STATED PROBLEM: Write out the lines from the first one through the line containing "Action: pos(962,2085)", both included, character for character.

THE INPUT:

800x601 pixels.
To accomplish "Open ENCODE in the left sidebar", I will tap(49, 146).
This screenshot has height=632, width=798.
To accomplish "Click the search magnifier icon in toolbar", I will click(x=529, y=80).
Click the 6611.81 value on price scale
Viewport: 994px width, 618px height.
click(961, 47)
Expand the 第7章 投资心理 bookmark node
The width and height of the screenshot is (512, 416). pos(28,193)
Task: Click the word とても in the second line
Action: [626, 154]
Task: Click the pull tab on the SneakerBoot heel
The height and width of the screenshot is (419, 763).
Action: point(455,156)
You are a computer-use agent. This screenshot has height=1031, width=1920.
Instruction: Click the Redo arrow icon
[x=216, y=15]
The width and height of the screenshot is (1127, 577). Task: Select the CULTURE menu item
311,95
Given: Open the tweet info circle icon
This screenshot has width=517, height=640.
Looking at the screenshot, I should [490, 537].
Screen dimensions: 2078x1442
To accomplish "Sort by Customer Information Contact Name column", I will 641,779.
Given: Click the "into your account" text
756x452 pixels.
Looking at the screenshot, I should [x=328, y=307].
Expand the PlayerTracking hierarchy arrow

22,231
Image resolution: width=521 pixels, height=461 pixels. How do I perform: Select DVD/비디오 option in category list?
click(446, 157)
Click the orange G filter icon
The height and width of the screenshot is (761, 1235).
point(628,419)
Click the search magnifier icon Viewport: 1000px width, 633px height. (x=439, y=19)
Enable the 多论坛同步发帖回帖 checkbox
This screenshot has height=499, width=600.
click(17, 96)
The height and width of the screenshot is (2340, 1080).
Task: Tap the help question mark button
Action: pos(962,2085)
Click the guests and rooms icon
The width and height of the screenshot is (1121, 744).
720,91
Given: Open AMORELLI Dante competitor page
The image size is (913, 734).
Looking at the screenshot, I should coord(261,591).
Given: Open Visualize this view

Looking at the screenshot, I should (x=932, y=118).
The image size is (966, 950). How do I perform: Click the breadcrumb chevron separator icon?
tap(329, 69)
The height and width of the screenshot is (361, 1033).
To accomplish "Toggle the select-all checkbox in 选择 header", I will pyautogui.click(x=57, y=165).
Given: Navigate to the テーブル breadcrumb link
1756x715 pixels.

OUTPUT OF THE TASK:
800x601 pixels.
To accomplish "Open ENCODE in the left sidebar", I will tap(49, 146).
This screenshot has height=632, width=798.
To accomplish "Click the search magnifier icon in toolbar", I will click(x=529, y=80).
Click the 6611.81 value on price scale
Viewport: 994px width, 618px height.
click(961, 47)
Expand the 第7章 投资心理 bookmark node
The width and height of the screenshot is (512, 416). pos(28,193)
Task: Click the word とても in the second line
Action: [626, 154]
Task: Click the pull tab on the SneakerBoot heel
The height and width of the screenshot is (419, 763).
Action: point(455,156)
You are a computer-use agent. This screenshot has height=1031, width=1920.
Instruction: Click the Redo arrow icon
[x=216, y=15]
The width and height of the screenshot is (1127, 577). Task: Select the CULTURE menu item
311,95
Given: Open the tweet info circle icon
This screenshot has width=517, height=640.
Looking at the screenshot, I should [490, 537].
Screen dimensions: 2078x1442
To accomplish "Sort by Customer Information Contact Name column", I will 641,779.
Given: Click the "into your account" text
756x452 pixels.
Looking at the screenshot, I should [x=328, y=307].
Expand the PlayerTracking hierarchy arrow

22,231
Image resolution: width=521 pixels, height=461 pixels. How do I perform: Select DVD/비디오 option in category list?
click(446, 157)
Click the orange G filter icon
The height and width of the screenshot is (761, 1235).
point(628,419)
Click the search magnifier icon Viewport: 1000px width, 633px height. (x=439, y=19)
Enable the 多论坛同步发帖回帖 checkbox
This screenshot has height=499, width=600.
click(17, 96)
The height and width of the screenshot is (2340, 1080).
Task: Tap the help question mark button
Action: pos(962,2085)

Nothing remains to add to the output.